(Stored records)
↓
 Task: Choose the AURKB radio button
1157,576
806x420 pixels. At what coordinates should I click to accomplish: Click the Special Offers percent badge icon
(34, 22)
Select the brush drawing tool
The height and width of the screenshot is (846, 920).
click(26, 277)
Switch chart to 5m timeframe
↑
↓
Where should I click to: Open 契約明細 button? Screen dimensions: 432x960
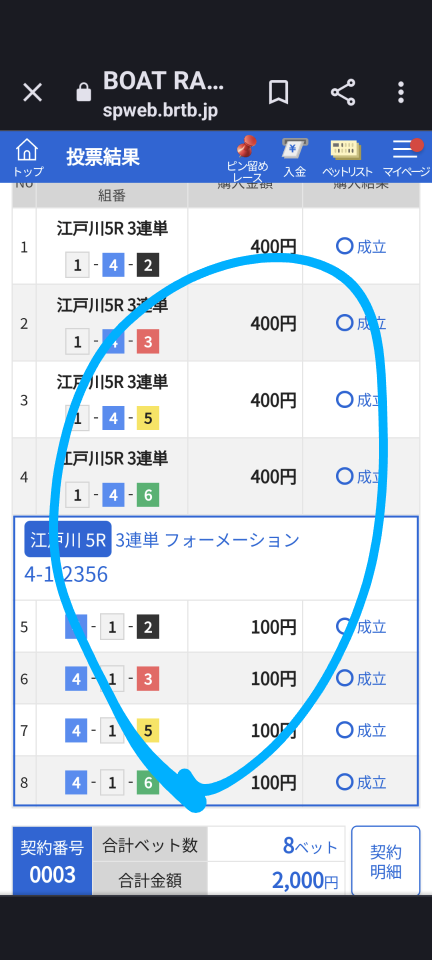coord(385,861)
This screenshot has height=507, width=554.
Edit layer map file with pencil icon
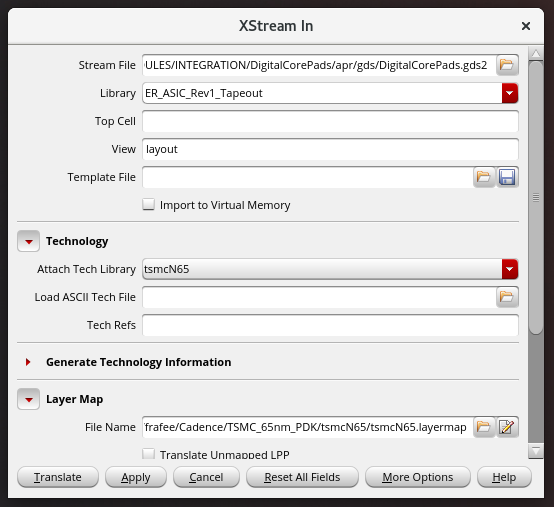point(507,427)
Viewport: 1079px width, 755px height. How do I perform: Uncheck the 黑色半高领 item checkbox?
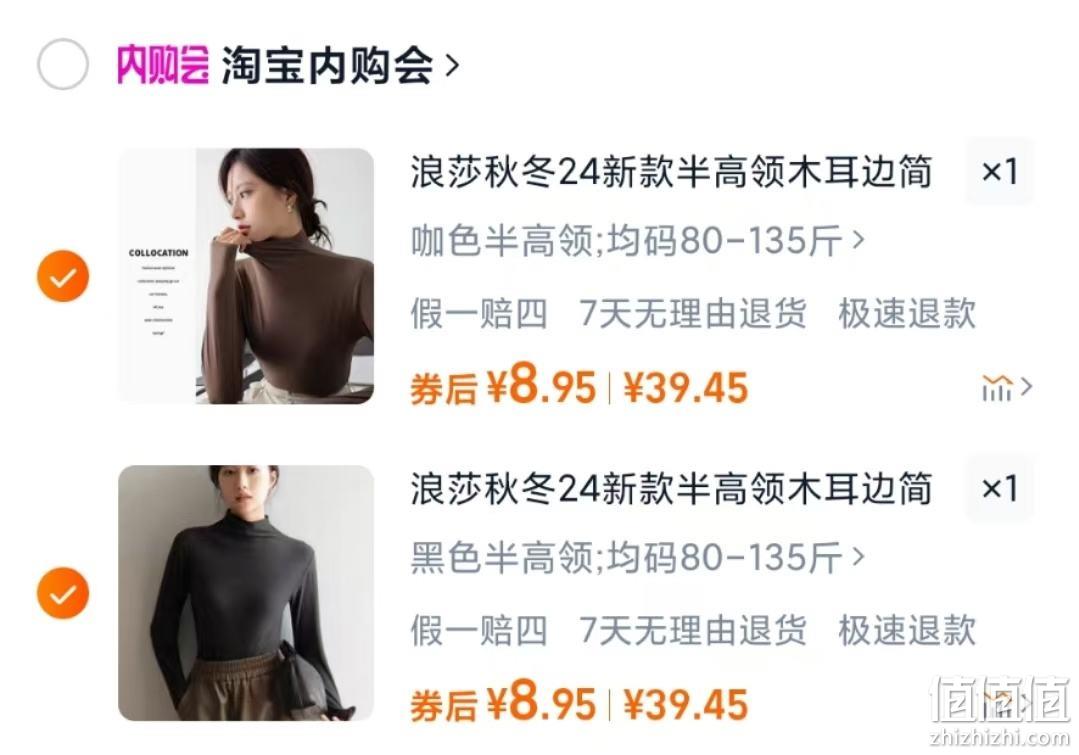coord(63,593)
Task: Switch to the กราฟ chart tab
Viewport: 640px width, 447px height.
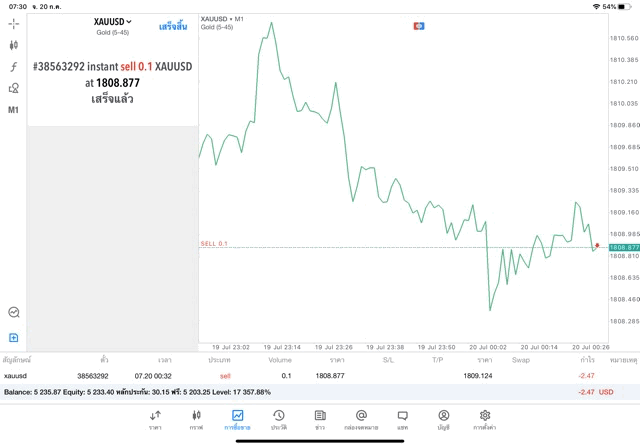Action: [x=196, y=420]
↑
● **BRIEF**: Here the output must be the lines above from the line with "Task: Choose the AURKB radio button" to the line with "Switch chart to 5m timeframe", both included, duplicated word for word and nothing else.

● **RESULT OF THE TASK**:
 Task: Choose the AURKB radio button
1157,576
806x420 pixels. At what coordinates should I click to accomplish: Click the Special Offers percent badge icon
(34, 22)
Select the brush drawing tool
The height and width of the screenshot is (846, 920).
click(26, 277)
Switch chart to 5m timeframe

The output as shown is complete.